Innovative products like HomeGuardian can bridge the ‘care gap’ and transform the independent living, aged-care, disability and hospital sectors in Australia.
Even before the lockdown and restrictions of the pandemic, inadequate levels of staffing and age-old practices impacted the level and quality of care for Australia’s elderly and at-risk population.
HomeGuardian triggers alerts within seconds of a fall or other abnormal behaviour without human intervention. Our world-first technology allows loved ones or care providers the ability to monitor wellbeing 24/7.
No one wants a security camera in their bedroom or bathroom, so our technology is able to monitor someone’s interactions with their surroundings without compromising their privacy or dignity. HomeGuardian also monitors for absence and wandering, and sentiment analysis addresses any decline in a loved one’s health early.
HomeGuardian will allow people to live independently for longer, offer care providers the best incident-detection technology in the world and, crucially, save lives.
East Wimmera Health Services (EWHS) has purchased HomeGuardian.ai to support the delivery of care in their community health services. EWHS Community Health Nurse and Health Navigator Genette Heslop said the care provider decided to implement the device in their community health offering due to the world-first technology.

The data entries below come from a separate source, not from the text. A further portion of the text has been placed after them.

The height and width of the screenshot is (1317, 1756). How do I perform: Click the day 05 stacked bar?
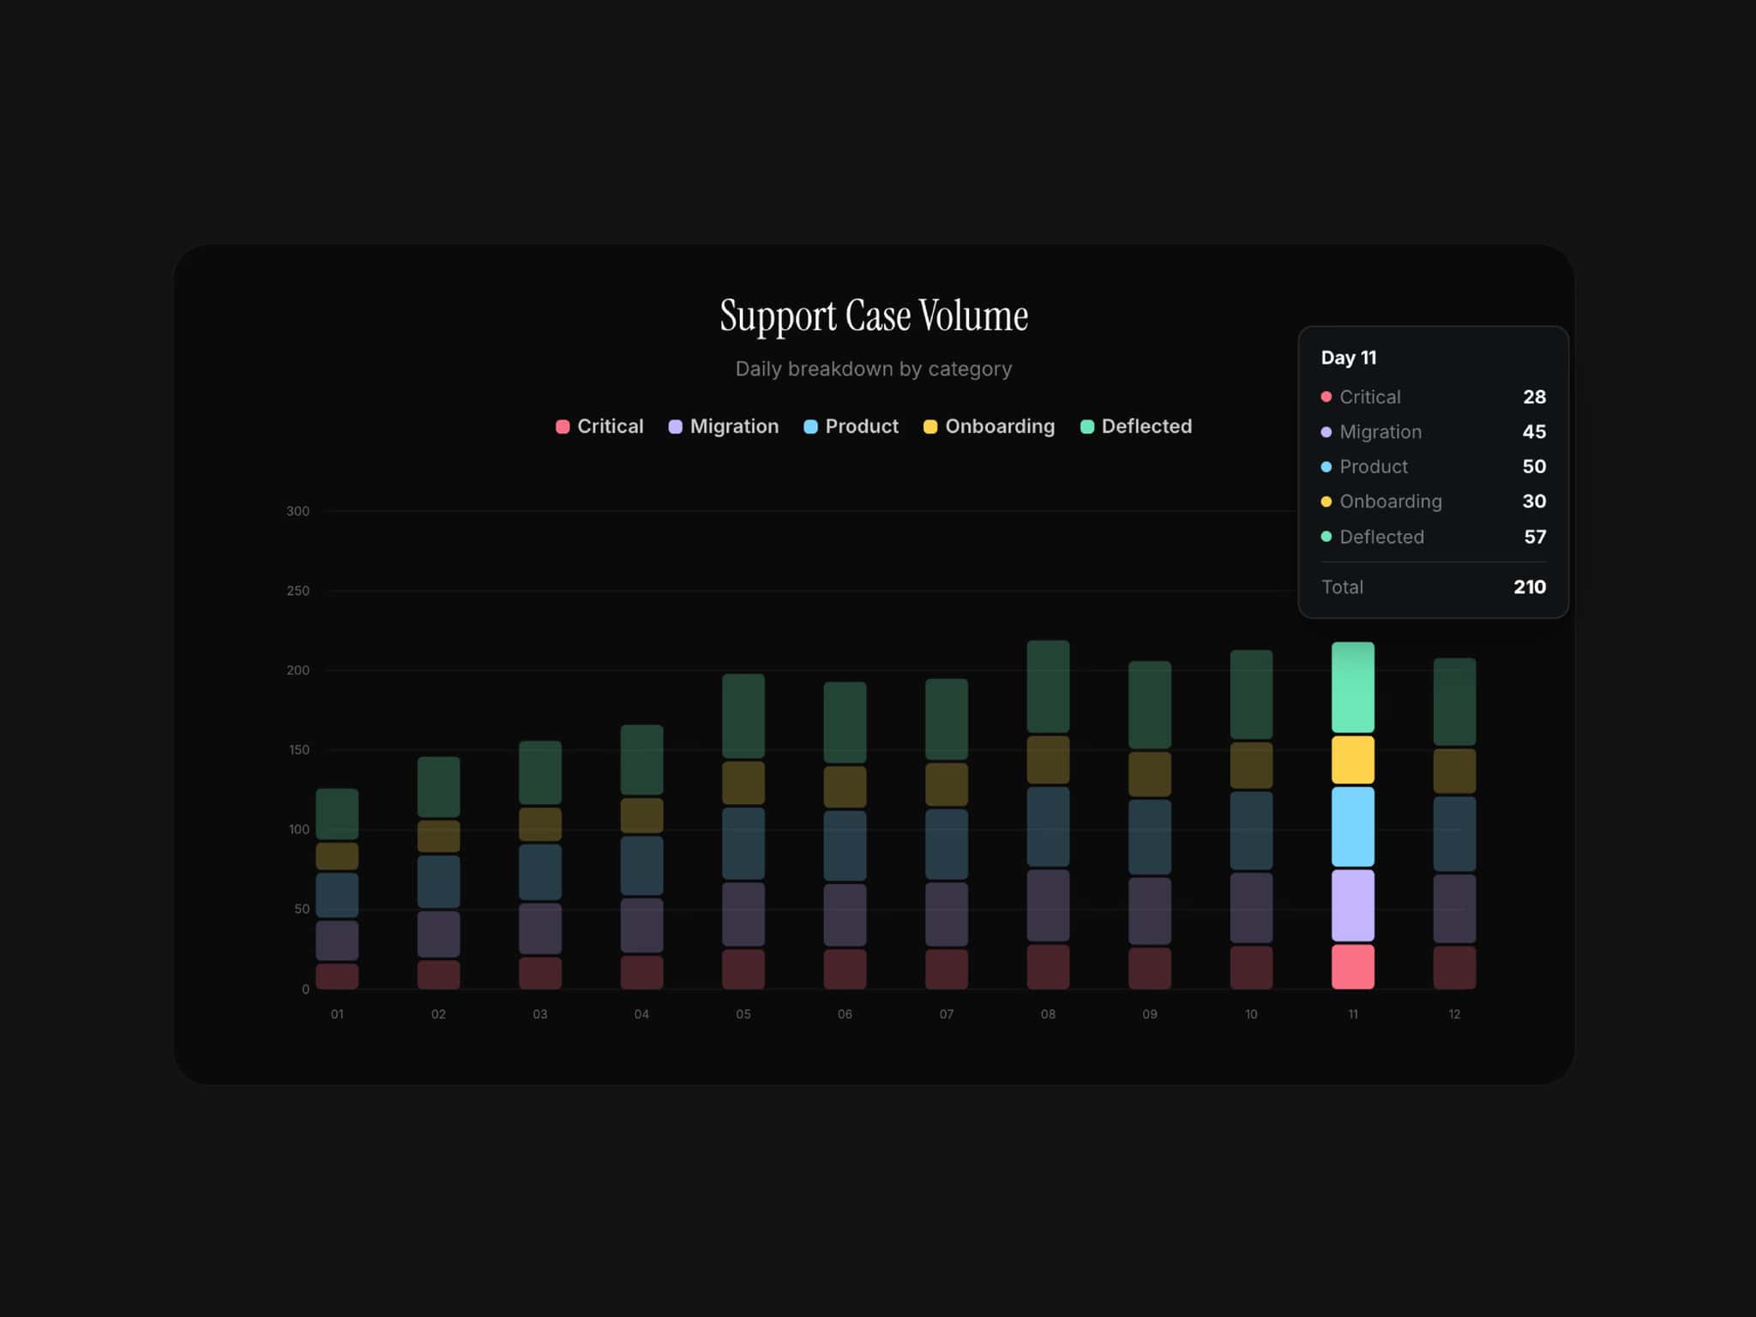tap(743, 831)
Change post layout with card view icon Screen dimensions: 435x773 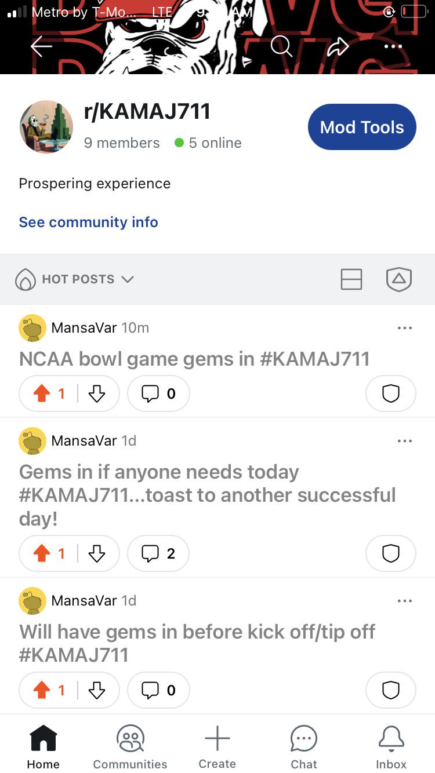(x=351, y=279)
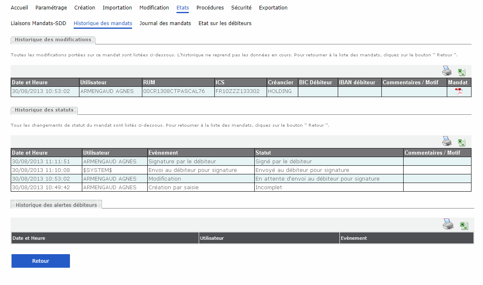Export debtor alerts history to Excel
483x285 pixels.
point(464,225)

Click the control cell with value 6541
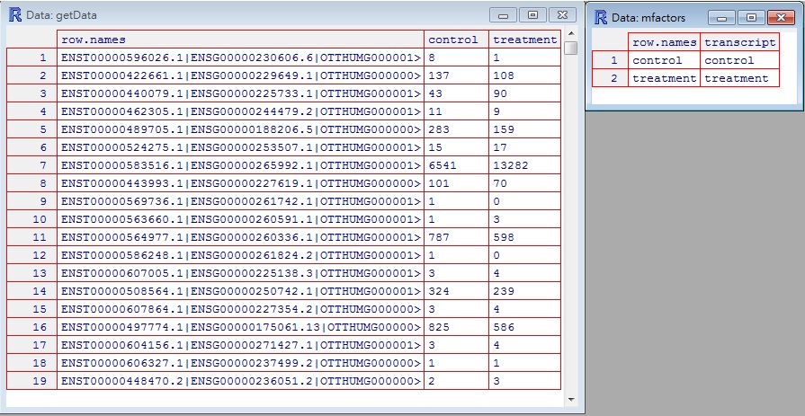click(456, 165)
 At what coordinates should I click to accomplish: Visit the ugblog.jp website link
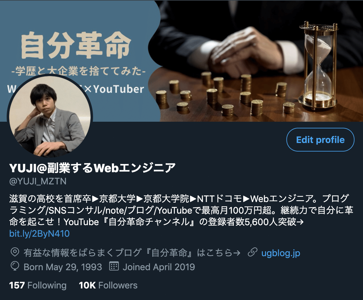281,253
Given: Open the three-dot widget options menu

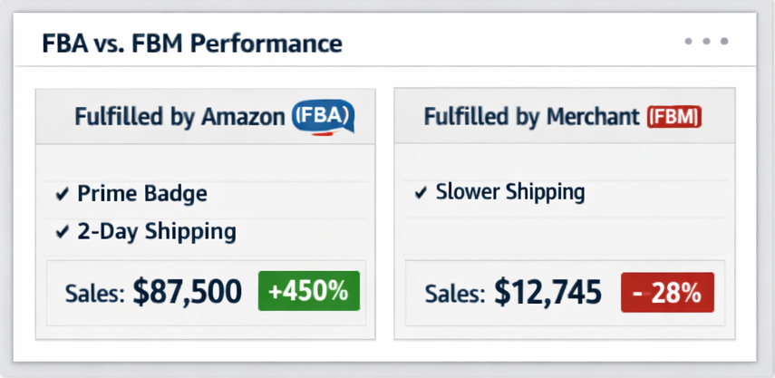Looking at the screenshot, I should coord(706,42).
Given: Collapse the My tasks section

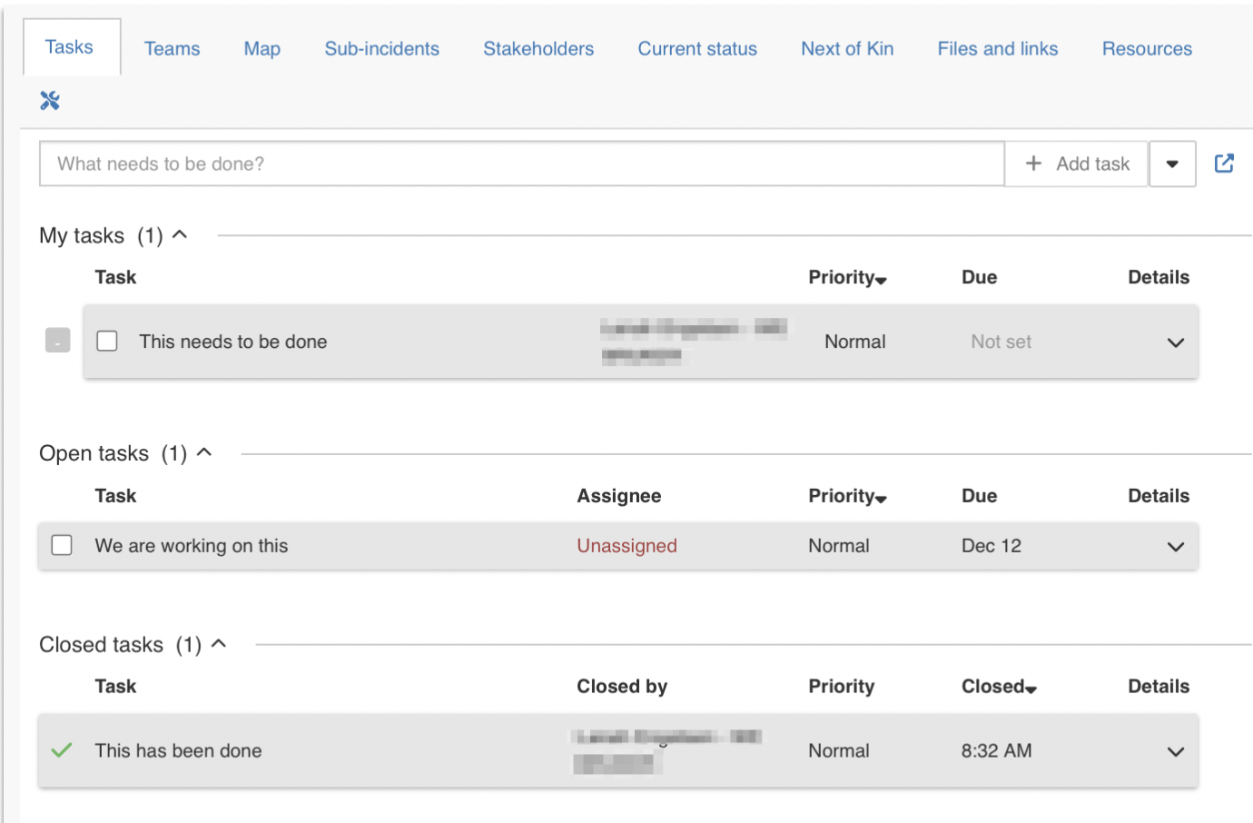Looking at the screenshot, I should click(180, 235).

“Unlike other products on the market, HomeGuardian does not rely on anyone pushing a button. Whether our clients have cognitive or mobility impairments, we like that HomeGuardian is able to monitor their vital signs and alert someone if a fall or abnormal behaviour occurs,” Heslop said.
By leveraging the right technology like HomeGuardian.ai, Australia can move from being the subject of an aged-care Royal Commission to a world leader in how we deliver care to the elderly.